Le tabelle seguenti riportano la prevalenza delle uveiti, suddivise anatomotopograficamente
ed a seconda dell’inquadramento etiologico, riscontrata presso il Centro
di Riferimento Regionale per le Uveiti e le Malattie Infiammatorie Oculari Complesse di
Roma, Università “La Sapienza”
Prevalenza delle uveiti (Prof. Paola Pivetti Pezzi, Sapienza Università di Roma, 1999-2003,
1089 pazienti)
Principi di Terapia
In tutti i tipi di uveite la strategia terapeutica nasce da un corretto inquadramento
diagnostico della flogosi endoculare, dalla conoscenza della storia naturale e delle
caratteristiche evolutive delle singole entità cliniche ed, infine, dalla valutazione del
rapporto rischio-beneficio conseguente al trattamento prescritto. Benché non esistano
schemi terapeutici prefissati, ma ogni paziente richieda una particolare condotta
terapeutica fondata sulla conoscenza, osservazione e registrazione del decorso della sua
uveite in tutte le sue fasi, qualsiasi programma terapeutico nel trattamento delle uveiti
deve basarsi sulle seguenti valutazioni ed osservazioni cliniche generali:
1. certezza della diagnosi anatomo-clinica dell’uveite (uveite anteriore, intermedia,
posteriore diffusa, pseudouveite,ecc.);
2. determinazione del grado di attività e del decorso dell'uveite
;
3. valutazione dei rischi di sviluppo di complicanze, della loro eventuale presenza e
reversibilità;
4. mono o bilateralità dell' uveite;
5. valutazione dello stato generale, dell'affidabilità e della "compliance" del paziente;
6. possibilità di valutare nel tempo gli effetti della terapia prescritta.

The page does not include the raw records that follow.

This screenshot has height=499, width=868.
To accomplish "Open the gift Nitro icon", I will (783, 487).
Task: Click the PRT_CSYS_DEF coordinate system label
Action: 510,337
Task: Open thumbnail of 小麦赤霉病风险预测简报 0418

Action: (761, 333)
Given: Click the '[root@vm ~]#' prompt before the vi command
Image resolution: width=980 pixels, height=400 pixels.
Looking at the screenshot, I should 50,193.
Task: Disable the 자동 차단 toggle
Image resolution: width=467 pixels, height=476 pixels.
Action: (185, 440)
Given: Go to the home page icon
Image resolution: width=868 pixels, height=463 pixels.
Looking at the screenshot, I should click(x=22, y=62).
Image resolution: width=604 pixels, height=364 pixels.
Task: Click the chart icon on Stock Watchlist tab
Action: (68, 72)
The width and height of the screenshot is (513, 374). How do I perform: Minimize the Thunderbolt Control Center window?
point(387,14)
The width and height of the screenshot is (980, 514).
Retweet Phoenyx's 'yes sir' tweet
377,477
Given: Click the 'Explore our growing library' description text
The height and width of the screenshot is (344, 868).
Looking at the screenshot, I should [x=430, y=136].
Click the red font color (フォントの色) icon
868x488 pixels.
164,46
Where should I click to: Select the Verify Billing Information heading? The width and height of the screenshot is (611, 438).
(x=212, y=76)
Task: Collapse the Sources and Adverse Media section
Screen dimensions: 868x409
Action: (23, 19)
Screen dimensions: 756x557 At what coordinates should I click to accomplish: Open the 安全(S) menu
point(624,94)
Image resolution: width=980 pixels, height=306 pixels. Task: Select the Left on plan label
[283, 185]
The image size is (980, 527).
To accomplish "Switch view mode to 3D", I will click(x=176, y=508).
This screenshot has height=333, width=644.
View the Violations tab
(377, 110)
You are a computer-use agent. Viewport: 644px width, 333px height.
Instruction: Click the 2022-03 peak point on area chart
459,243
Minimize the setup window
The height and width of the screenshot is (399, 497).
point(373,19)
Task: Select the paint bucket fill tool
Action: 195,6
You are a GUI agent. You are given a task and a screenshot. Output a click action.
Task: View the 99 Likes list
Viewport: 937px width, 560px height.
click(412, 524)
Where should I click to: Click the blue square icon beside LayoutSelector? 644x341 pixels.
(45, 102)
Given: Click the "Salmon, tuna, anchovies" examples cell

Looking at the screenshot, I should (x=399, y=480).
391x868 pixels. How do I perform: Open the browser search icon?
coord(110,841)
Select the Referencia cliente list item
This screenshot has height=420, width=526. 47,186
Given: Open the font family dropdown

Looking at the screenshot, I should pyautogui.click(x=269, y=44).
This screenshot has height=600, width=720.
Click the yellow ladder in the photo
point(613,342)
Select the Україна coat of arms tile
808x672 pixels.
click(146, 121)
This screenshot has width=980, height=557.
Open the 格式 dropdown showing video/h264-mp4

Scopo primario di ogni trattamento, oltre alla risoluzione della sintomatologia dolorosa e
alla soppressione della reazione infiammatoria, è il miglioramento della funzione visiva
unitamente alla prevenzione di ulteriori deficit funzionali. È, pertanto, evidente come
l'impegno terapeutico in presenza di una stessa entità clinica con uguali caratteristiche di
attività sarà completamente diverso in rapporto alla presenza o meno di gravi danni
funzionali irreversibili (per esempio cicatrice maculare, atrofia ottica). Il trattamento delle
uveiti può essere medico o chirurgico, locale o generale, specifico o non specifico, o più
modalità in combinazione.
Il controllo delle reazioni immunologiche responsabili del danno tessutale costituisce
l'obiettivo principale del trattamento delle flogosi endoculari e rappresenta il razionale della
terapia antinfiammatoria aspecifica anche nei casi di uveite ad etiologia infettiva nei quali è
possibile un trattamento specifico. Quest'ultimo è rivolto all'eradicazione o soppressione
dell'agente causale responsabile dell'uveite.
La terapia locale, priva di effetti collaterali sistemici, deve essere sempre preferita quella
generale quando siano efficaci tutte e due queste vie di somministrazione, mentre una
terapia generale è comunque indicata quando l'uveite costituisce la manifestazione clinica
di una malattia sistemica. Anche la terapia chirurgica può essere specifica, come nel caso di
rimozione del cristallino o di residui capsulo-lenticolari nell'uveite facoanafilattica, o più
spesso costituisce il trattamento di elezione di alcune complicanze come cataratta,
glaucoma, intorbidamenti ed organizzazioni vitreali, distacco di retina.